Mouse podocyte complement factor H: the functional analog to human complement receptor 1.

Complement factor H (Cfh) is a key plasma protein in humans and animals that serves to limit alternative pathway complement activation in plasma, as well as in local sites such as capillaries of the glomerulus and eye. It was shown that rodent Cfh on platelets is the functional analogue to human erythrocyte complement receptor 1 with a role that is distinct from plasma Cfh and that Cfh is also on cultured rodent podocytes. For investigation of the role of Cfh in the kidney, renal transplants were performed between wild-type (WT) and Cfh(-/-) C57BL/6 mice. For these studies, bilateral native nephrectomies were done so that renal function was dependent solely on the transplanted kidney. Chronic serum sickness was induced by active immunization with apoferritin. Diffuse proliferative glomerulonephritis (GN) occurred in WT kidneys that were transplanted into Cfh(-/-) recipients (n = 8) but not into WT recipients (n = 14), consistent with the importance of plasma Cfh to dictate outcome in this disease model.
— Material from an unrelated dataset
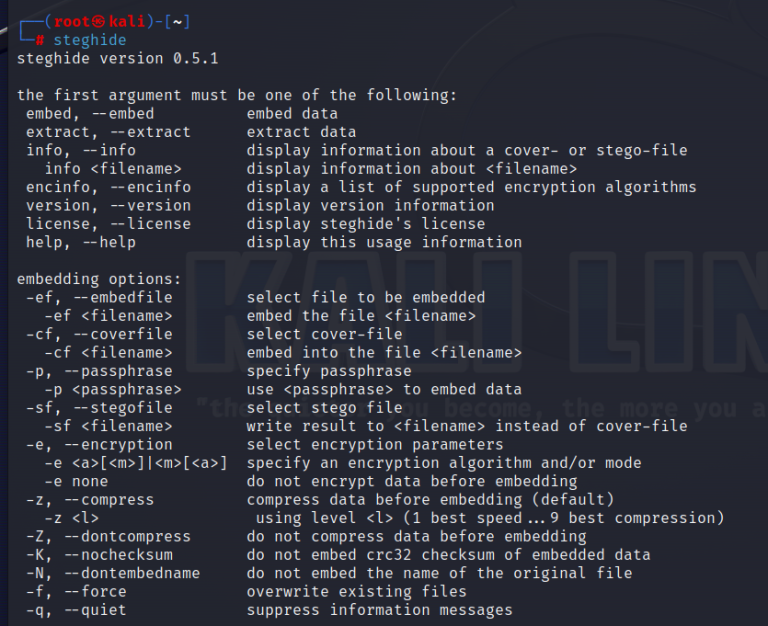Click the 'extract, --extract' argument text

tap(108, 132)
Relative to the WT recipients of WT kidneys, WT mice with Cfh(-/-) kidneys (n = 12) developed glomerular disease features, including increased albuminuria (82.8 +/- 7.0 versus 45.1 +/- 3.6 microg/mg creatinine; P < 0.001) and blood urea nitrogen levels (54.4 +/- 6.1 versus 44.2 +/- 3.7 mg/dl; P < 0.01). In addition, they had substantial glomerular capillary wall deposits of IgG and C3, which by electron microscopy were present in subendothelial and subepithelial immune deposits, whereas WT kidneys in WT hosts had almost exclusive mesangial deposits. The IgG deposits in Cfh(-/-) kidneys were adjacent to Cfh-deficient podocytes, whereas WT kidneys in a Cfh(-/-) host had podocyte-associated Cfh with absent IgG deposits. These data suggest that locally produced podocyte Cfh is important to process immune complexes in the subepithelial space, where it also limits complement activation. Just as in platelets, rodent podocytes seem to use Cfh as the functional surrogate for human complement receptor 1.